» **ABOUT THIS EXERCISE**
The required output is the lines below from the line containing "Click the Gaayip-Yagila Primary School title" to the line containing "Given: Open Cloud Shell terminal icon", inclusive, retyped exactly. No other lines belong in it.

[Records drawn from a dataset]
::::::::
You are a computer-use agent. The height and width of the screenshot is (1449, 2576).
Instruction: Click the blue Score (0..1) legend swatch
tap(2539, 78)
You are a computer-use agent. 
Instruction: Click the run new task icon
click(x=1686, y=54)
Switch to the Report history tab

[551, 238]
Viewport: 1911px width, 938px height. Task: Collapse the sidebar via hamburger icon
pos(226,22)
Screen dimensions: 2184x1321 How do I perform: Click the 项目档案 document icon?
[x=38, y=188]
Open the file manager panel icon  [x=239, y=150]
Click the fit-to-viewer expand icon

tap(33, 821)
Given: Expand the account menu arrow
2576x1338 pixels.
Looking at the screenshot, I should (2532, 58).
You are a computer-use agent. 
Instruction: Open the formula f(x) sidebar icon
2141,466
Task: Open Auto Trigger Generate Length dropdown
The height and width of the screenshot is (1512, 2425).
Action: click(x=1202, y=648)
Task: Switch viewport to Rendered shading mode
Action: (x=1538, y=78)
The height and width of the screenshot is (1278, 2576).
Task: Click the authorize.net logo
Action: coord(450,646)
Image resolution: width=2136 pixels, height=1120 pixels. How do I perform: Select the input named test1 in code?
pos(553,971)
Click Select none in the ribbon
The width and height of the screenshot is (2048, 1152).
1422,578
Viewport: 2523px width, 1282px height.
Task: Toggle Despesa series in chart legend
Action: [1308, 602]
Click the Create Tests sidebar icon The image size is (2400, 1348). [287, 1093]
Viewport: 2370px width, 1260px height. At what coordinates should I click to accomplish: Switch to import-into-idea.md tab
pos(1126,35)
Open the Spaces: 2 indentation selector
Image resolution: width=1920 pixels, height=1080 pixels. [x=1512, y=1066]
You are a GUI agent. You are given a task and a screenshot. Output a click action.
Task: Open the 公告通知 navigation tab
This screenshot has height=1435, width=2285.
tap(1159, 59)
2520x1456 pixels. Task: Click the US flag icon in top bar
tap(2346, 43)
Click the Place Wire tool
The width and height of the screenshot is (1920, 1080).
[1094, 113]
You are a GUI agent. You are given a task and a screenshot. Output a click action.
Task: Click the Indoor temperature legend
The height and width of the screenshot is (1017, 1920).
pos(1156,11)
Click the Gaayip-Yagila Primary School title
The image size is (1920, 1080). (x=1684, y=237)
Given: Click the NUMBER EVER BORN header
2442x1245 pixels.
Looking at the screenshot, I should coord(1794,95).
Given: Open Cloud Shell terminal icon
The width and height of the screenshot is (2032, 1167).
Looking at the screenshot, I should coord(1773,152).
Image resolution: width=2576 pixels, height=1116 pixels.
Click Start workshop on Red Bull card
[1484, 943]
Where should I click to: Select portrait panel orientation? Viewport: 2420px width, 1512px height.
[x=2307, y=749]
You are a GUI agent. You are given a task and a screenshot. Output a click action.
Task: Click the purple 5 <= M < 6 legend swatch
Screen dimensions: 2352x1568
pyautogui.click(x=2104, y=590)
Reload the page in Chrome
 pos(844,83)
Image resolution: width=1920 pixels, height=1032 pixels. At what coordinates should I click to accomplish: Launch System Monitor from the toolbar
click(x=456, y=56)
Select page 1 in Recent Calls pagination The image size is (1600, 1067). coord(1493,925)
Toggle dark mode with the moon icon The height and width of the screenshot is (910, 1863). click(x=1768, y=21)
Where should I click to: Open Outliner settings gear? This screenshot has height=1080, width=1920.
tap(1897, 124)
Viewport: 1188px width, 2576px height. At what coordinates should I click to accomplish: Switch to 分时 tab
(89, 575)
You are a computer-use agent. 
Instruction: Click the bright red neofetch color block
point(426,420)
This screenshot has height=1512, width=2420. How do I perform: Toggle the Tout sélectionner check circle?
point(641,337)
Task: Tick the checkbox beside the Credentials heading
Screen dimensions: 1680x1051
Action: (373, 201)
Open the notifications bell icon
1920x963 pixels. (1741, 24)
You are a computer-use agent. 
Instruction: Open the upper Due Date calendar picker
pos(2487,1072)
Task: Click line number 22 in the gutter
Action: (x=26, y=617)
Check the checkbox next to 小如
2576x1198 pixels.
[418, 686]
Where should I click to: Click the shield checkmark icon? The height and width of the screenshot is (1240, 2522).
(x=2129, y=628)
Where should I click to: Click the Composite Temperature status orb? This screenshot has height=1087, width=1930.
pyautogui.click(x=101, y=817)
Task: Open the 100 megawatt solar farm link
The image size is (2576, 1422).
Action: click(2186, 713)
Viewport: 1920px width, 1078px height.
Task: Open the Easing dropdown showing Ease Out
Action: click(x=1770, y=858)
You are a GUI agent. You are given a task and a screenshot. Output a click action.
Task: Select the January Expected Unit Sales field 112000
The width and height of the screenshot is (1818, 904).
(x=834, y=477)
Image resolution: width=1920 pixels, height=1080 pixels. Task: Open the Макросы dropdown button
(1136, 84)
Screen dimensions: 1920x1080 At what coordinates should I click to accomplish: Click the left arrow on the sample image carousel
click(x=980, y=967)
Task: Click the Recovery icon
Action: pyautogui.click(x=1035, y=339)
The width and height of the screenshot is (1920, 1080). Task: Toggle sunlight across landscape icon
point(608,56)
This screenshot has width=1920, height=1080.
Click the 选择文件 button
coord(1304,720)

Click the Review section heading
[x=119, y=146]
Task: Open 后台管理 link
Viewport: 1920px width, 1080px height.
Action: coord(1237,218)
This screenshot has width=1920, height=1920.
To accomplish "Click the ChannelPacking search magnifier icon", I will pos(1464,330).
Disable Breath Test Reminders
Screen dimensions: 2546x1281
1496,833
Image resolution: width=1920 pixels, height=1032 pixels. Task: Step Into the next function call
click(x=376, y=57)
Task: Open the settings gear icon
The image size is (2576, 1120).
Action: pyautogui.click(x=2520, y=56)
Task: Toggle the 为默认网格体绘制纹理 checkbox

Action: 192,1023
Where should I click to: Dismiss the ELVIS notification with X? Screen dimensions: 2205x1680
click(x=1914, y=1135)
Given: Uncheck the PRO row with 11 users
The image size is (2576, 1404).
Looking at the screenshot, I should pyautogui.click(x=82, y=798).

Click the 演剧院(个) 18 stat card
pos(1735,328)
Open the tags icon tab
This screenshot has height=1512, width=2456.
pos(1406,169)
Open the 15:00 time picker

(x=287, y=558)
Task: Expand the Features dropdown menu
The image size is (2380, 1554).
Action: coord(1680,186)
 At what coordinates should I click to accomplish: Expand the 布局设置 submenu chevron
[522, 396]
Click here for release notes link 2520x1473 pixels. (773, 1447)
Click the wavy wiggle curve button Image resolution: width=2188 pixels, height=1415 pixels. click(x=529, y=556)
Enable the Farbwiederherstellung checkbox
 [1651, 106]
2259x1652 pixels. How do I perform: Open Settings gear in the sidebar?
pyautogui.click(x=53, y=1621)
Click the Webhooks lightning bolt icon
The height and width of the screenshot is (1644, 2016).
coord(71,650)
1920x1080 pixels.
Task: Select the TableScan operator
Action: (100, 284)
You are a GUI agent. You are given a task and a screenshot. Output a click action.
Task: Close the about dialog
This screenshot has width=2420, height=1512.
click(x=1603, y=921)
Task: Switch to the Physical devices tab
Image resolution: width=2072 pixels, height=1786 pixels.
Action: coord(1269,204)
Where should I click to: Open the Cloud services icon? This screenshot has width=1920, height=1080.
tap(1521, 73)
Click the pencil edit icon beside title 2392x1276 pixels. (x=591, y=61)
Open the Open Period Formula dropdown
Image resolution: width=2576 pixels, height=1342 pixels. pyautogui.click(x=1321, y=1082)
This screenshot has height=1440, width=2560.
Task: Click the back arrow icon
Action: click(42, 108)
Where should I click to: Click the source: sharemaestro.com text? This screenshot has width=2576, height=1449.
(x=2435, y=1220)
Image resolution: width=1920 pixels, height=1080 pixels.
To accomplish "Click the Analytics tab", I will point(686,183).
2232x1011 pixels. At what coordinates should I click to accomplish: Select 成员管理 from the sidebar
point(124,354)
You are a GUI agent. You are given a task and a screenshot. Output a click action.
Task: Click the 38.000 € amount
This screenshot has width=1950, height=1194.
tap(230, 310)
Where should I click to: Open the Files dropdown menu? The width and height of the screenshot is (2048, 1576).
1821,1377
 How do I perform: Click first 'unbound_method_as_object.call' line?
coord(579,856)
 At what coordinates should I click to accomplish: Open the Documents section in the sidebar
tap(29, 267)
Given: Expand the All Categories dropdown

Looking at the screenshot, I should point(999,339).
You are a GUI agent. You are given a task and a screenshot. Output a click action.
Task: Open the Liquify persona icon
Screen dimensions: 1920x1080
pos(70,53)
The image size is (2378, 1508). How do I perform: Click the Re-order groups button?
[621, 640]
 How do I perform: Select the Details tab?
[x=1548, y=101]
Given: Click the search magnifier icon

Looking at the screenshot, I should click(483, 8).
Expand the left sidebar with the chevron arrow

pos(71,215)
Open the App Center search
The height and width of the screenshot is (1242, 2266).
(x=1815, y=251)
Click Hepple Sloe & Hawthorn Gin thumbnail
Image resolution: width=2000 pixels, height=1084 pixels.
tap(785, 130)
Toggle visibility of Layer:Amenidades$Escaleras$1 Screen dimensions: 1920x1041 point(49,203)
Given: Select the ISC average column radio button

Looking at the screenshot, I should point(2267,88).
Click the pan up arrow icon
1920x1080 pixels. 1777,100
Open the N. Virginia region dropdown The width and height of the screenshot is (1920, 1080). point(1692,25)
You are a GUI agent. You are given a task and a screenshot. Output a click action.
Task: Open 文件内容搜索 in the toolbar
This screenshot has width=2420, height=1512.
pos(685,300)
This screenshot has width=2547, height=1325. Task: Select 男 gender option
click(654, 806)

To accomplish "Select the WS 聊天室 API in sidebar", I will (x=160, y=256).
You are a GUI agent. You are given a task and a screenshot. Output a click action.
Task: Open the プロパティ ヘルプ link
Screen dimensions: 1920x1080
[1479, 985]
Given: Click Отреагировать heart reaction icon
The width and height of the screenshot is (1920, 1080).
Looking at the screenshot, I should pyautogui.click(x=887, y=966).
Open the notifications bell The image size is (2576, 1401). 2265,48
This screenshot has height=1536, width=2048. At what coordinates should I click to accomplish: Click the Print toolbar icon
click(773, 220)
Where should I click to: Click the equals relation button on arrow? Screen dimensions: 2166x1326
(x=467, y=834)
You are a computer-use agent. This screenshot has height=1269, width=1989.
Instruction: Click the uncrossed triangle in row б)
::::::::
» **ANSWER**
Click the Gaayip-Yagila Primary School title
The image size is (1920, 1080). (x=1684, y=237)
Given: Click the NUMBER EVER BORN header
2442x1245 pixels.
Looking at the screenshot, I should coord(1794,95).
Given: Open Cloud Shell terminal icon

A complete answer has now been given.